The aim of this analysis was to examine the cost‐effectiveness of Contreet Foam (A) in comparison with three other commonly used venous leg ulcer treatment protocols: Aquacel Ag (B), Actisorb Silver (C) and Iodoflex (D). A health‐economic analysis reflecting the UK treatment practice and cost structure was performed. The analysis was set up to assess the cost of relative wound area reduction over a 4‐week treatment period. The model was validated by a UK expert panel consisting of four wound care specialists. To assure that the 4‐week model had a realistic link to cost‐effectiveness of complete wound healing, a Markov analysis was also performed. Sensitivity analyses were carried out to ensure validity. Protocol A and C proved to be the most effective treatments.
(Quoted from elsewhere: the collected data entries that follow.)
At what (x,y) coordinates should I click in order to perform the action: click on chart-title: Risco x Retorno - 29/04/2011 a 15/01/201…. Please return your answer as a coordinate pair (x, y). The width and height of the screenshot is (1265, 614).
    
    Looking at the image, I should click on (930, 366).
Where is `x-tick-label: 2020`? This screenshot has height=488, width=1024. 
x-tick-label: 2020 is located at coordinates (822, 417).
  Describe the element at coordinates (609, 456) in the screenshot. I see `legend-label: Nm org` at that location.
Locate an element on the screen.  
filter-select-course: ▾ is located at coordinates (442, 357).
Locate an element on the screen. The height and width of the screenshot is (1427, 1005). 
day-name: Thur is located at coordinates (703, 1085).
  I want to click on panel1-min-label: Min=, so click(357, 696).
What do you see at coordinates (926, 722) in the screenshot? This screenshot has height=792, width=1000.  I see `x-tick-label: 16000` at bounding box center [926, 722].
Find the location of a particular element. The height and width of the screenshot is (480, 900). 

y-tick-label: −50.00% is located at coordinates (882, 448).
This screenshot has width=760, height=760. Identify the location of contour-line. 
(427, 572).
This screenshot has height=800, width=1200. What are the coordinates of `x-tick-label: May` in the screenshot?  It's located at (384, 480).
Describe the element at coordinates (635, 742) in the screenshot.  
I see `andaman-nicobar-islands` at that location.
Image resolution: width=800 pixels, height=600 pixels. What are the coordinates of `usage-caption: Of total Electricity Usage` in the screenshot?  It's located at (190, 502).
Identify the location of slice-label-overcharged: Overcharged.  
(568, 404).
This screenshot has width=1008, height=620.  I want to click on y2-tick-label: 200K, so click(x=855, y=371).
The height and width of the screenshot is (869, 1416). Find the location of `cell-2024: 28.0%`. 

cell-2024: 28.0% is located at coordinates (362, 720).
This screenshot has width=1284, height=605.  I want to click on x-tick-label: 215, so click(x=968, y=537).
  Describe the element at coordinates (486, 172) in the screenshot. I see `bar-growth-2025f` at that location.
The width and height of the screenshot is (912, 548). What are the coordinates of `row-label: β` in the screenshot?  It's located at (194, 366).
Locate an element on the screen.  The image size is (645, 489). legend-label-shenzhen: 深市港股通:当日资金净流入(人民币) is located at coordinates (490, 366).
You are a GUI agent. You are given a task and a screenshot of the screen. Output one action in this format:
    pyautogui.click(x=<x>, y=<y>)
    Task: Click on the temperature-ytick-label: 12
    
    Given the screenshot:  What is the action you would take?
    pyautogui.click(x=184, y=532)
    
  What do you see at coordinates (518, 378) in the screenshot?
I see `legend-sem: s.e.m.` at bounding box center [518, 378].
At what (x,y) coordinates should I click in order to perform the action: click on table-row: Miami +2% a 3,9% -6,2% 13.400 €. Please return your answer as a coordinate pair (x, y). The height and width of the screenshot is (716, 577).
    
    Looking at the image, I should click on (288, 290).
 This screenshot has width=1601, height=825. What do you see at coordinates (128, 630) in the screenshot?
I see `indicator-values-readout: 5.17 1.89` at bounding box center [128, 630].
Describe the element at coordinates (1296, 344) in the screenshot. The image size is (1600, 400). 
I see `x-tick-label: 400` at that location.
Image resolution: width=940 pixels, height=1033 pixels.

The mean relative reduction in wound area after 4 weeks of treatment was 50·2% (protocol A), 23·9% (protocol B), 44·6% (protocol C) and 36·0% (protocol D). Cost‐effectiveness ratios showed that protocol A proved to be the most cost‐effective treatment, and protocol B the least. The cost per percentage reduction in wound area was £9·50 for protocol A, compared to £16·50–17·60 for the other treatment options. The cost‐effectiveness of complete healing (Markov analysis) and sensitivity analyses confirmed these results. Using Contreet Foam instead of the other dressing alternatives may imply savings of £2·2–4·4 million per year to the National Health Service.